Allow me to enlighten you of the plight that young people thinking about a career in medicine face. I was a good student and had a full ride scholastic scholarship for college so I had no undergraduate debt. I went to a top ten medical school with an $80,000 scholarship, and my family was on Medicaid to further help us save $40,000 in insurance premiums during that time. We lived frugally, but in spite of the $120,000 assistance I’ve just mentioned, after four years of medical school I had $230,000 of debt. Interest rates are 6.8% and compounding throughout my residency training so by the time that I will finally have a physician salary, at age 36, I’ll have around $340,000 to pay off. If it had not been for my $120,000 in assistance, I would have around $520,000 debt from medical school alone.
My specialty’s average salary for a newly practicing physician is about $160,000 per year. So while I pay off my loans let’s assume that I will live at the standard of the US median household income of $46,000, the government will take about $39,000 in taxes (FICA, fed/state income tax), which leaves me $75,000 to pay toward those student loans (which are still compounding at 6.8% costing about $23,000 in annual interest). At this rate, it will take me six years to pay off my loans, at which point I will be 42 years old when I can finally start living above the average US household standard of living and saving for retirement. If I had the full $520,000 debt it would take me ten years to pay off those loans, at which point I would be 46 years old when I could finally start living above the average US household standard of living and saving for retirement. And remember that I had no undergraduate debt either, but many students do.

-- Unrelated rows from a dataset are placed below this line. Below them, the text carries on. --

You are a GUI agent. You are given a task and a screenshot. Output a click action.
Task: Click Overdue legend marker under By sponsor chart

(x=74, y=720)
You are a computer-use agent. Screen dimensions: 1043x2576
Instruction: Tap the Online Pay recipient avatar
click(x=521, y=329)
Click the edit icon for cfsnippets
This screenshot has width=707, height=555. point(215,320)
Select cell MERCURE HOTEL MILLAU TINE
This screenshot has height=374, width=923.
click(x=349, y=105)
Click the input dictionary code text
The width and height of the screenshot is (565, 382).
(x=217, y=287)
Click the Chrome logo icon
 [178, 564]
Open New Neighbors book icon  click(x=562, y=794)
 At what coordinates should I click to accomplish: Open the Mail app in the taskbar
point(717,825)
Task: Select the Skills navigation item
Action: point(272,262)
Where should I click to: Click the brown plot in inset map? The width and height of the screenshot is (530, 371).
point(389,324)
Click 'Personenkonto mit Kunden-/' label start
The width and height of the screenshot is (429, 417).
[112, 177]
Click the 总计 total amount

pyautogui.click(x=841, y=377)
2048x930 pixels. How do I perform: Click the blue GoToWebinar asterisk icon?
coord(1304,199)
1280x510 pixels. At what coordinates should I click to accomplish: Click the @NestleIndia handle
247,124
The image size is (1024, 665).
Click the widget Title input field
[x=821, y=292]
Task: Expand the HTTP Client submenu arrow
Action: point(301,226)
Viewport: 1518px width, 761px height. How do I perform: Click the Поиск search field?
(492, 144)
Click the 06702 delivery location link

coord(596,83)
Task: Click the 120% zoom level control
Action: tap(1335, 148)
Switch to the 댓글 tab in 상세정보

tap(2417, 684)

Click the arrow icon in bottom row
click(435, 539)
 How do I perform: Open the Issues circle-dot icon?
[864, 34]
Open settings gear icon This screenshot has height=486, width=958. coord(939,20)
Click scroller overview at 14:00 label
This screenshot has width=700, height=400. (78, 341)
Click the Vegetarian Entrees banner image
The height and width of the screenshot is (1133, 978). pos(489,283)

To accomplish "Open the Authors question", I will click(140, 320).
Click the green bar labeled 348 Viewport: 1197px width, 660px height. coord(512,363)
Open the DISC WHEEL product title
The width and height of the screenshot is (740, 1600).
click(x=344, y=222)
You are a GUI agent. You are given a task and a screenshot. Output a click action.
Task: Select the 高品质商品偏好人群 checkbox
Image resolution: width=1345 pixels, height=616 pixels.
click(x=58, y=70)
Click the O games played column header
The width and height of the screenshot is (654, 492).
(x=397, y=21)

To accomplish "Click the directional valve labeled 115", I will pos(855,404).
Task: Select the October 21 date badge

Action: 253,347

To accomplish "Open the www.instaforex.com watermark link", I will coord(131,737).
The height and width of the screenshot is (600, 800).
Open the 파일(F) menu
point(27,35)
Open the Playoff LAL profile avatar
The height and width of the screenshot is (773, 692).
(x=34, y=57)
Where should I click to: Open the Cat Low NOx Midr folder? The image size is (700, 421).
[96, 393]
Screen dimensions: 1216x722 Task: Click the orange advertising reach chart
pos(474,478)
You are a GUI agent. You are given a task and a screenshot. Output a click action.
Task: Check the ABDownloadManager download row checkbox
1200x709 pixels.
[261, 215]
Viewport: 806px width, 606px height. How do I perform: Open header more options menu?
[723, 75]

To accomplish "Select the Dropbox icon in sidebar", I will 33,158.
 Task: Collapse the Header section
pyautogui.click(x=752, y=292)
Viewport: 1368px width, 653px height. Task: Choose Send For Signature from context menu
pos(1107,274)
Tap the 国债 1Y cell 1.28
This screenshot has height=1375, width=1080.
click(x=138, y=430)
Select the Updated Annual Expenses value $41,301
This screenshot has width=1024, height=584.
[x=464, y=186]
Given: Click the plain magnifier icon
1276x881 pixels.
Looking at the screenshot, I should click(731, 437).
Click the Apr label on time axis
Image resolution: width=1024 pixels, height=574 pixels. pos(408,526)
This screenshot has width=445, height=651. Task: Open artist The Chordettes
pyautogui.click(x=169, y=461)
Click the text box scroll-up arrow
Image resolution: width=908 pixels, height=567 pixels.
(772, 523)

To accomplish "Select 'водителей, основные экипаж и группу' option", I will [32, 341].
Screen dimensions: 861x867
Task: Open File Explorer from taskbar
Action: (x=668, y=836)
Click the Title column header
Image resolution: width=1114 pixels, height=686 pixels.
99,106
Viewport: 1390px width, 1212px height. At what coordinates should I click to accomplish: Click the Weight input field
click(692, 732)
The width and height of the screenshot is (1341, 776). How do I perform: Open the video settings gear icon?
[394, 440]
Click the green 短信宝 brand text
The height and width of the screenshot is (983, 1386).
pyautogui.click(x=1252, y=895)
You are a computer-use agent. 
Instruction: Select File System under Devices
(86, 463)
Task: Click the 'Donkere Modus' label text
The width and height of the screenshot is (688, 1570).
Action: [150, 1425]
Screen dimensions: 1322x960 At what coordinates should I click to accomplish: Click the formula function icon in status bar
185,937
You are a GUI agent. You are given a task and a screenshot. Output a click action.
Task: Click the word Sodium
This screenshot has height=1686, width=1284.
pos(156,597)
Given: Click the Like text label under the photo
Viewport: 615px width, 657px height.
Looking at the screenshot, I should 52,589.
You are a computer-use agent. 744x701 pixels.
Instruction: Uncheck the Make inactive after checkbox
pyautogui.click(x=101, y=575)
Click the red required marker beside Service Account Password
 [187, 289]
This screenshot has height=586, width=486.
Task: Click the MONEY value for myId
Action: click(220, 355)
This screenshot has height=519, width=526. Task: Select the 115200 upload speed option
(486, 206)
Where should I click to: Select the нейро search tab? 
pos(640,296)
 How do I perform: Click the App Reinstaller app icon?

In the meantime, for years on end I have been sacrificing almost all of my evenings and weekends to studying, waking at 3:15 am to begin long days of surgery training, working 30 hour shifts, and otherwise giving all of myself to the pursuit of serving others through medicine. That is what physicians do. So I’ll let you ask yourself the question posed by this article, do we really “pay our doctors way too much”? You can be the judge.